Wie wenige andere Dichter war Heinse, der Übersetzer von Ariost und Tasso, mit der italienischen Sprache und Literatur vertraut. Seine frischen Beschreibungen der großen Kunstwerke Italiens, seine Beschäftigung mit der italienischen Oper (woraus der zweite Roman entstand) und seine spitze Feder gegen die christlich-katholische Zivilisation machen seine Italienreise zu einer der literarisch bedeutendsten überhaupt.

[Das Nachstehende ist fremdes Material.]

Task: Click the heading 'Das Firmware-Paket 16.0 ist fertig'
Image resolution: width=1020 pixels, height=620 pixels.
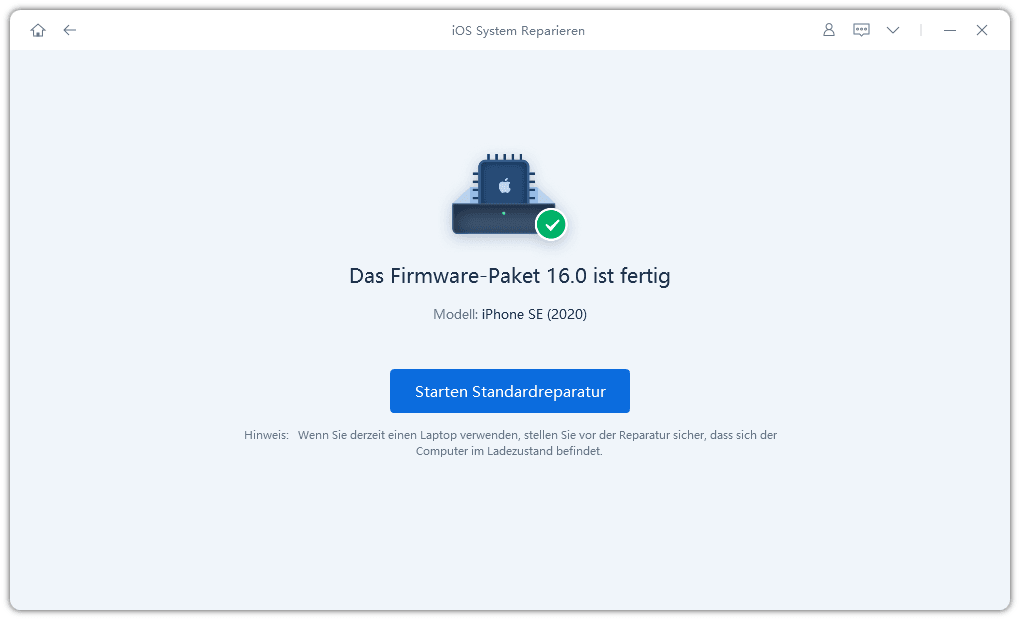Action: click(x=509, y=276)
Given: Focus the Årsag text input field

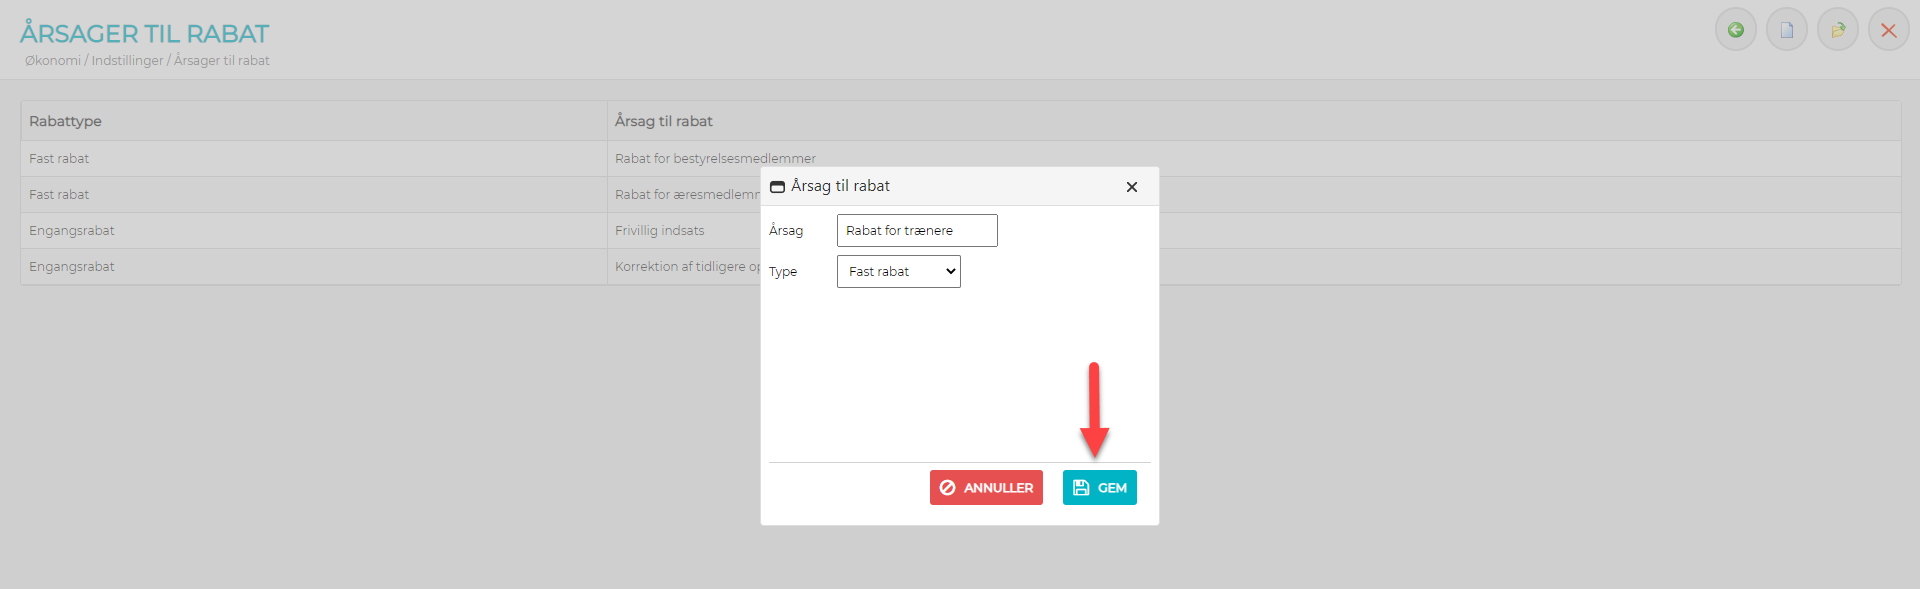Looking at the screenshot, I should click(916, 230).
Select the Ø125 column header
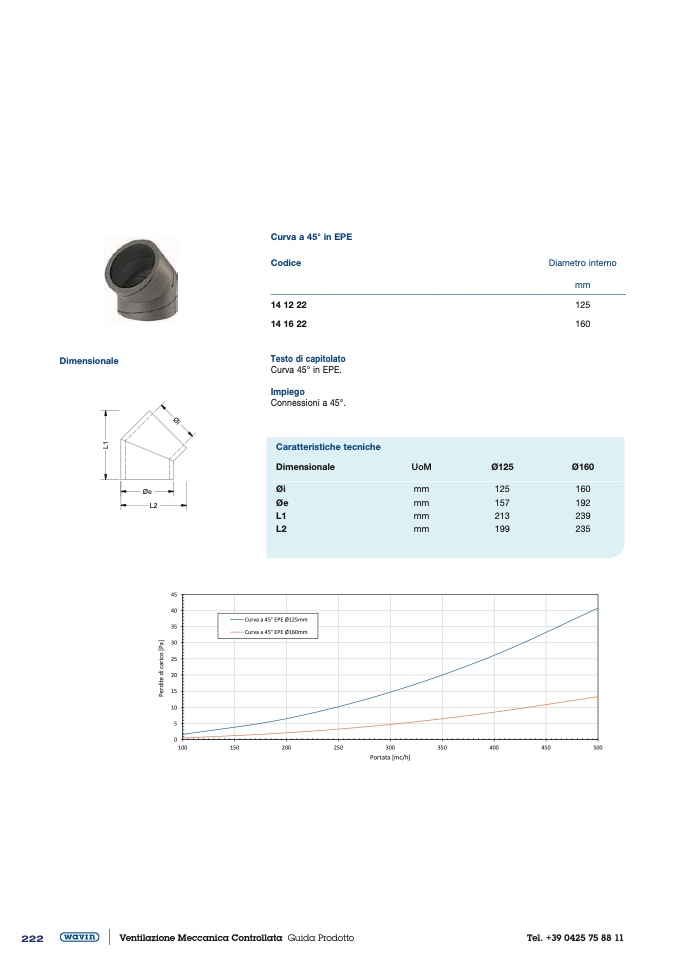Screen dimensions: 677x958 point(502,467)
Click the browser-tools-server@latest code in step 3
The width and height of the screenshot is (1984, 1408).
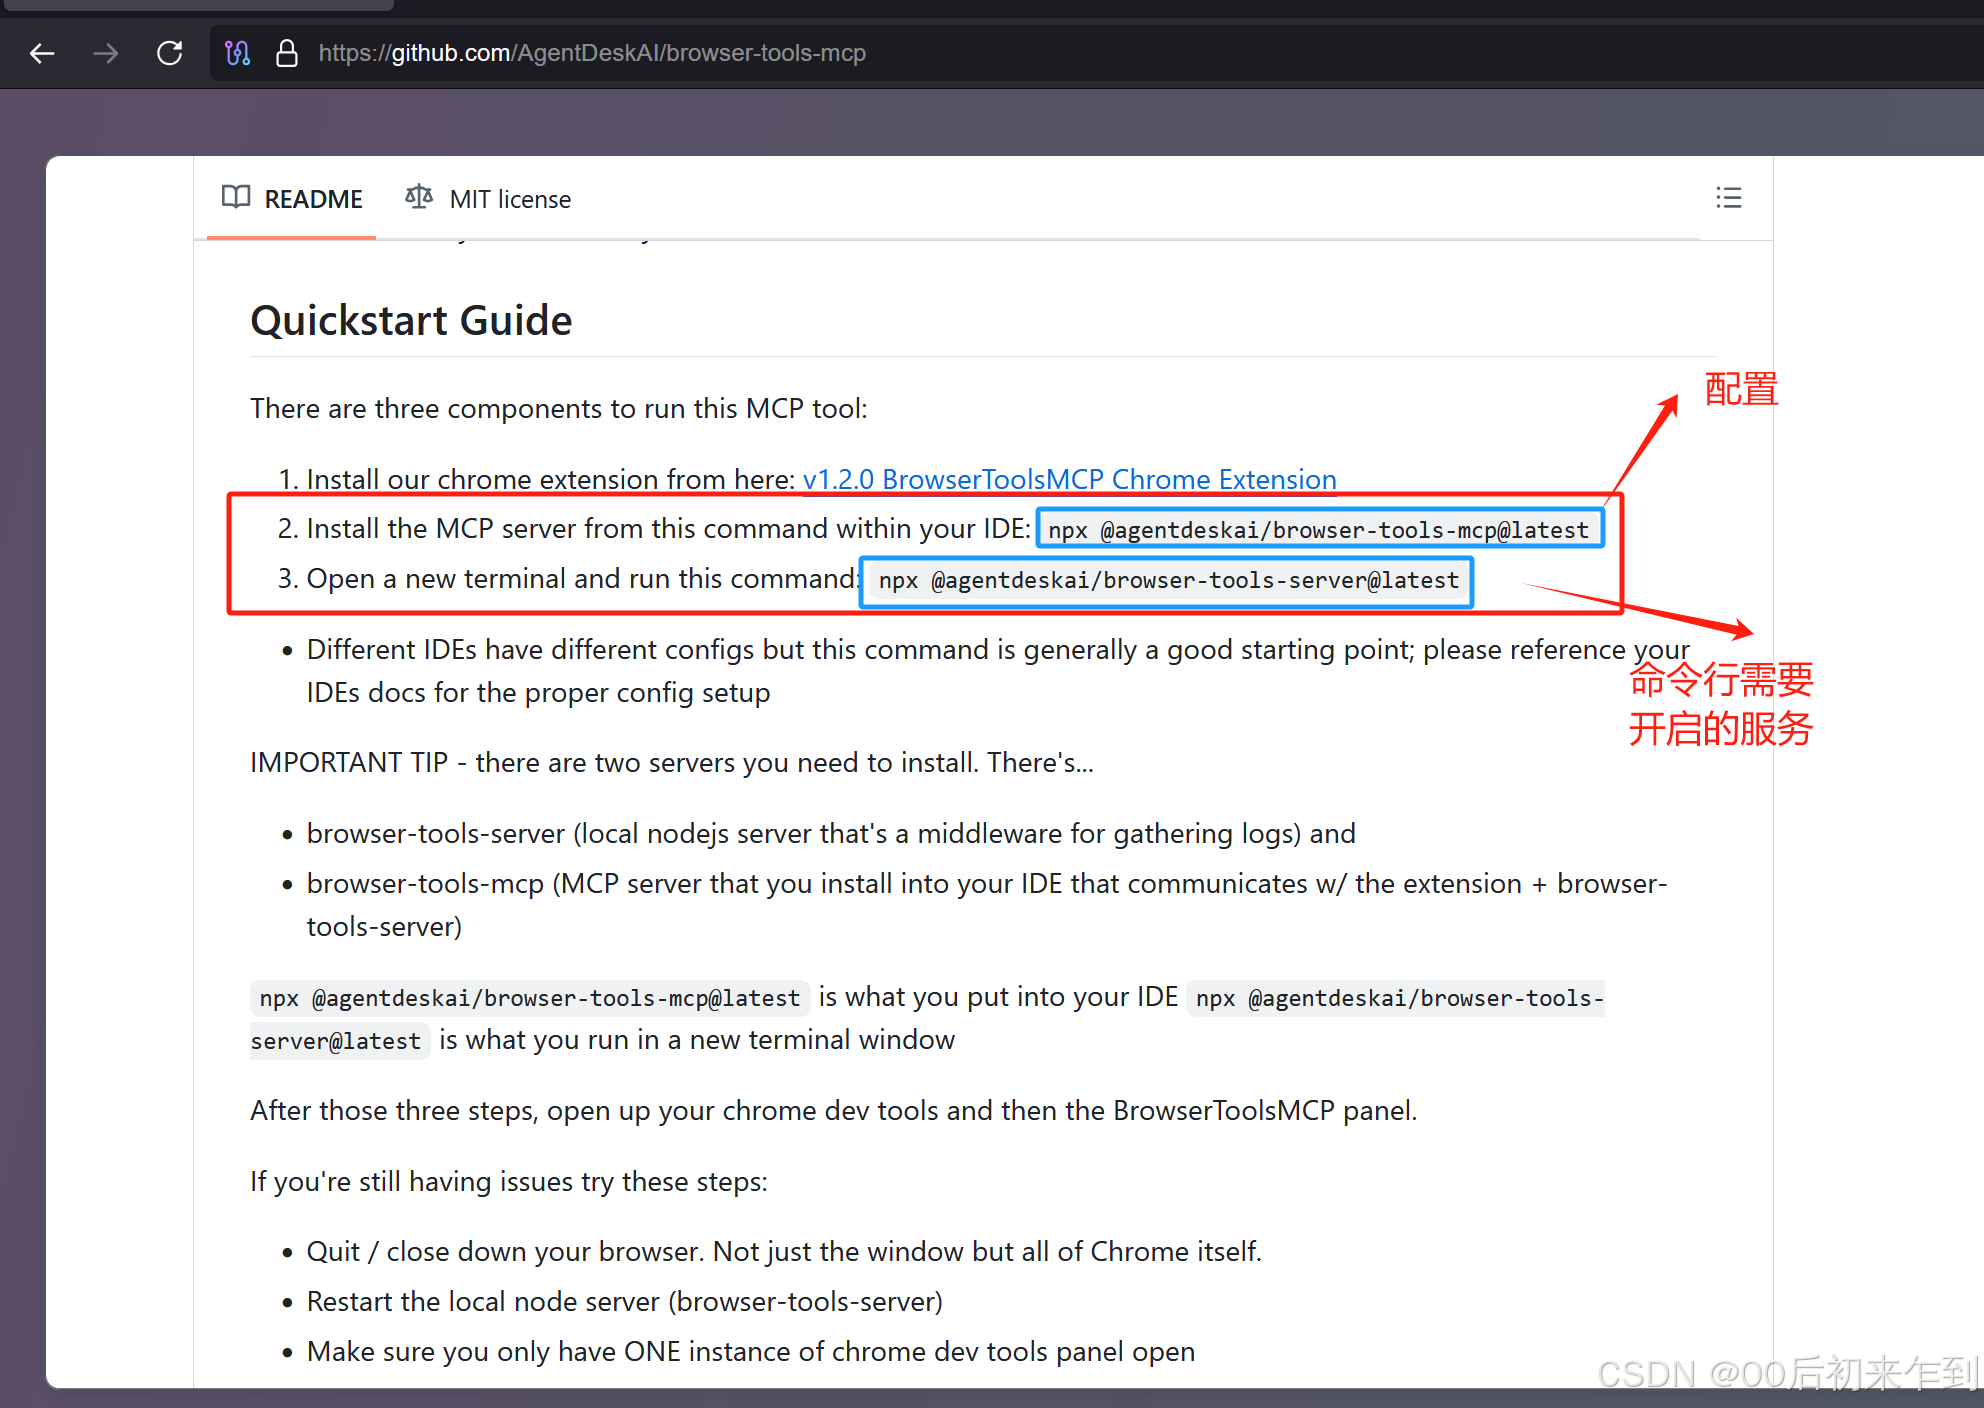pyautogui.click(x=1168, y=580)
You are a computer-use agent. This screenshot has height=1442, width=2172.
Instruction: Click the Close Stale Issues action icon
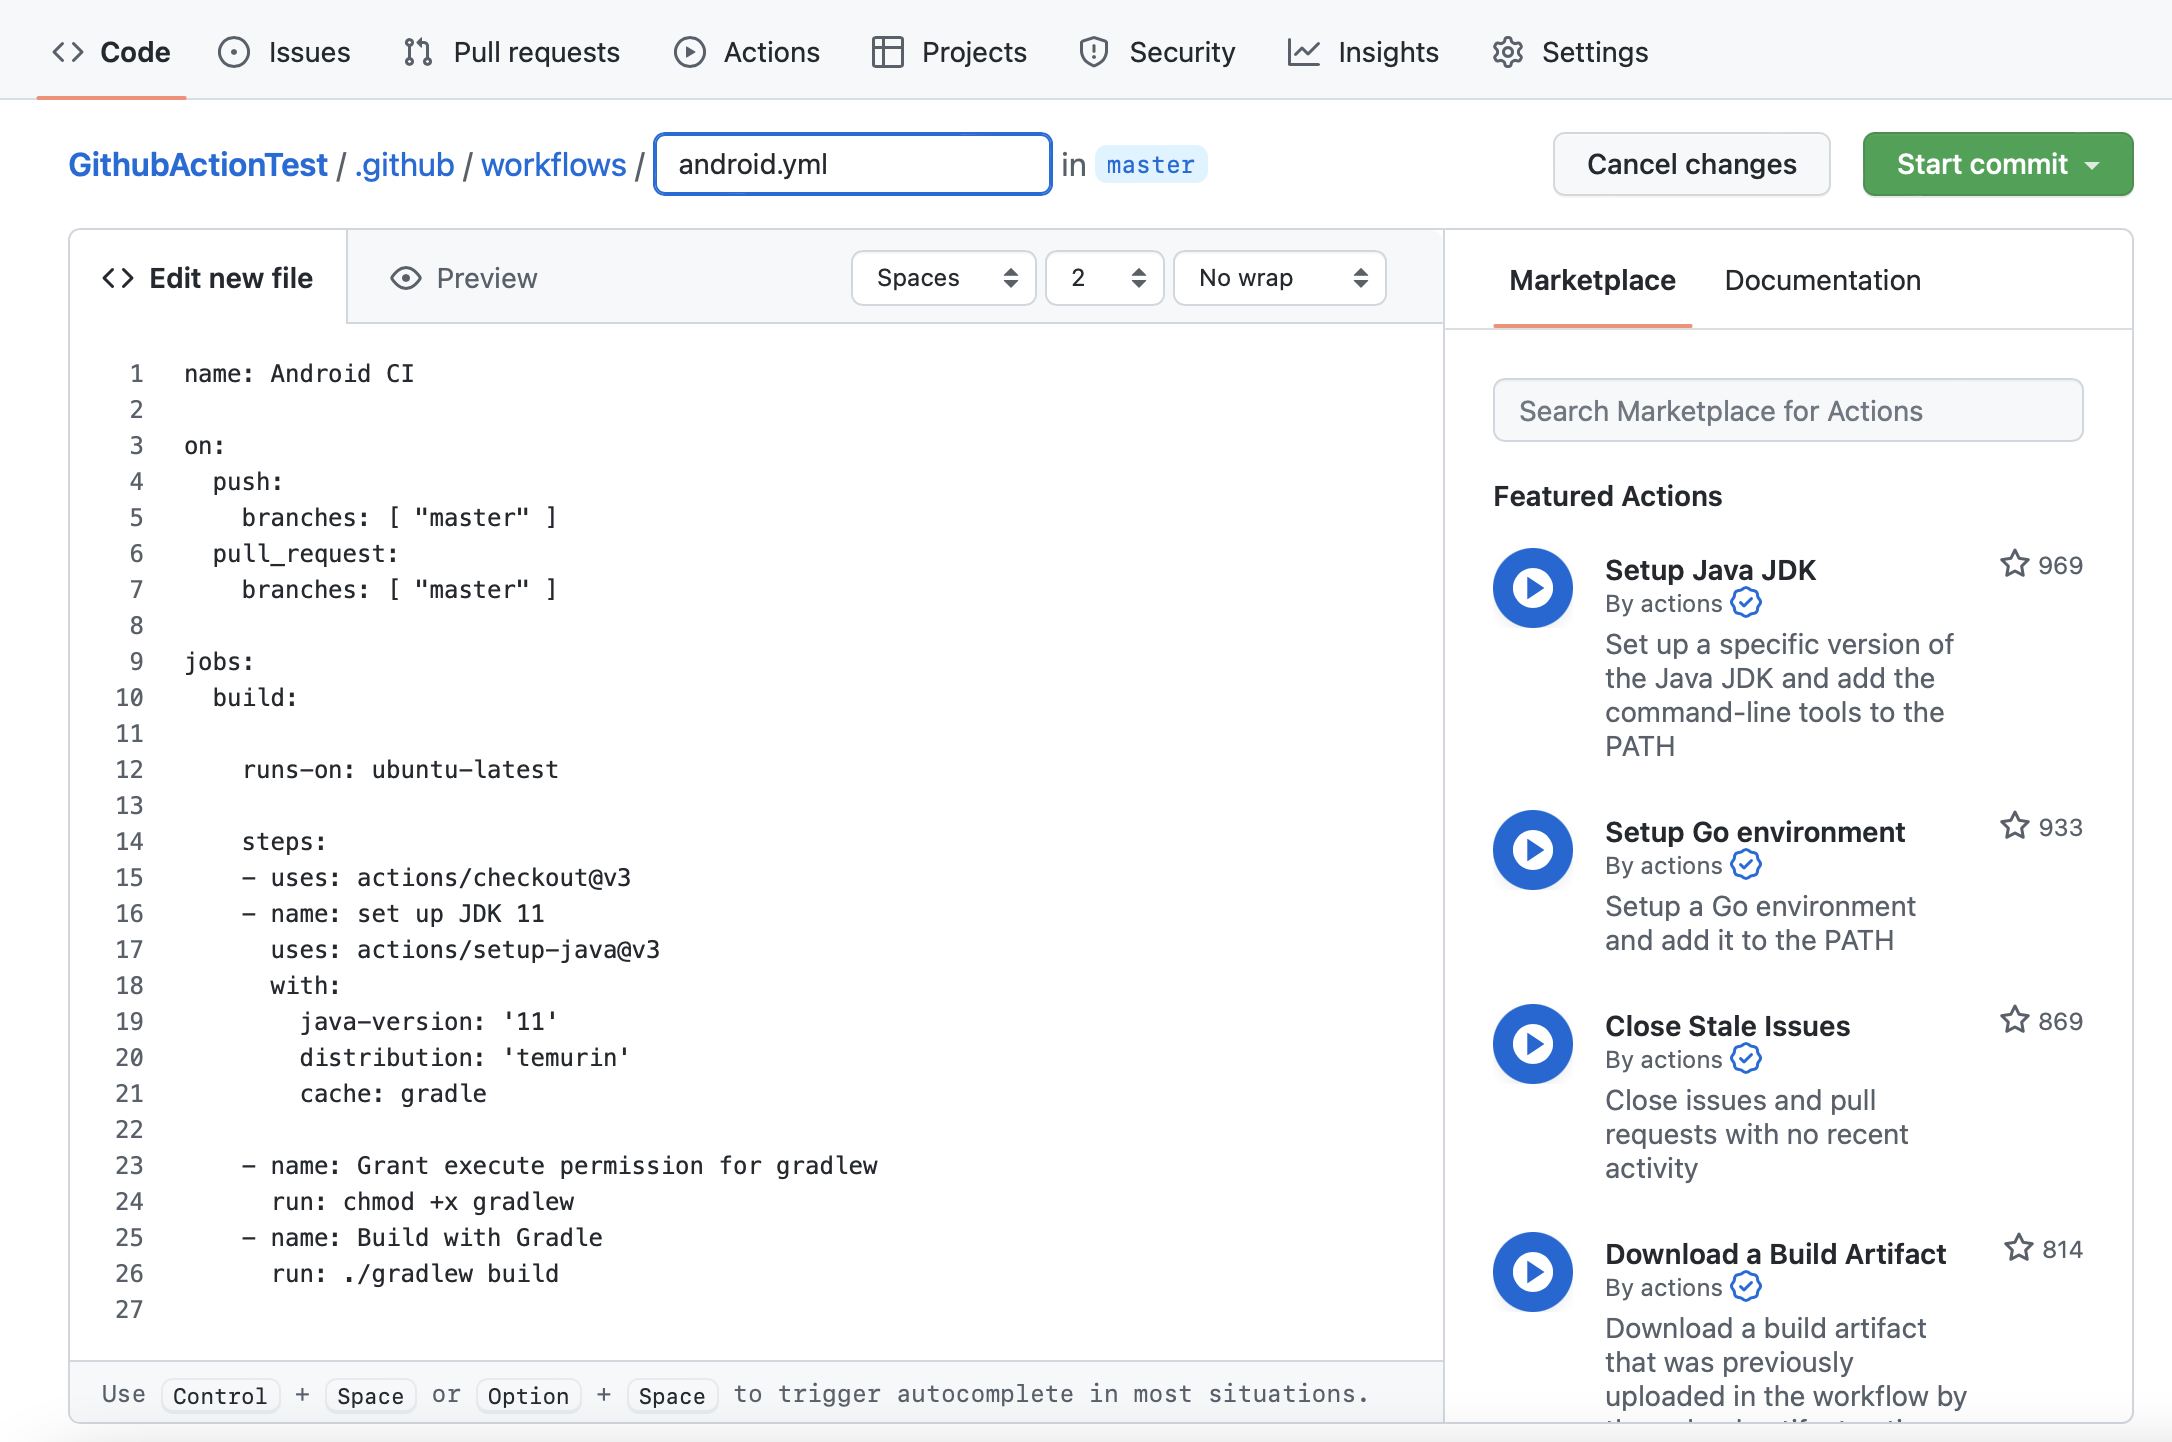1532,1044
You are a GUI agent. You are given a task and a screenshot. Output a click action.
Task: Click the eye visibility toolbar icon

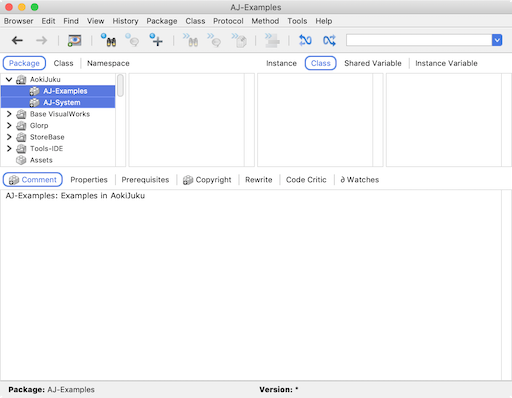75,41
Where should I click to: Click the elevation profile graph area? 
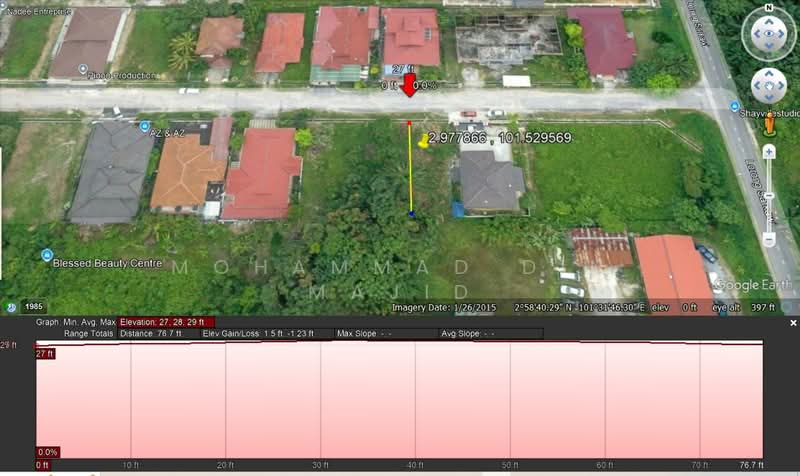tap(400, 400)
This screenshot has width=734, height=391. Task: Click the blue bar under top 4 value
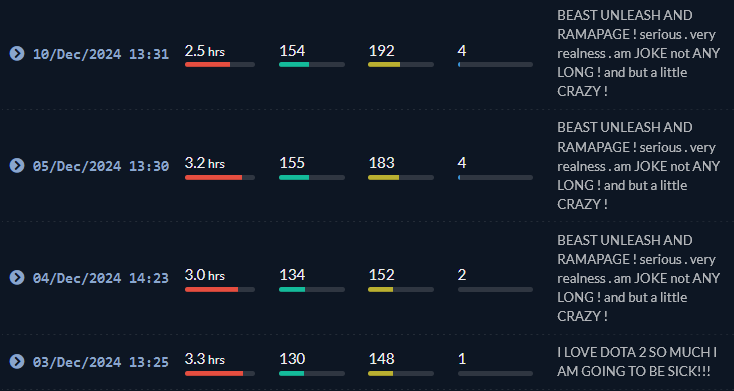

Rechtzeitig vor der Frankfurter Buchmesse sind die Vorträge des Internationalen Wilhelm Heinse-Symposiums, das die Akademie der Wissenschaften und der Literatur, Mainz aus Anlass des 200. Todestages veranstaltet hatte, im Wallstein Verlag, Göttingen, erschienen: „Wilhelm Heinse Der andere Klassizismus“, herausgegeben von Markus Bernauer und Norbert Miller.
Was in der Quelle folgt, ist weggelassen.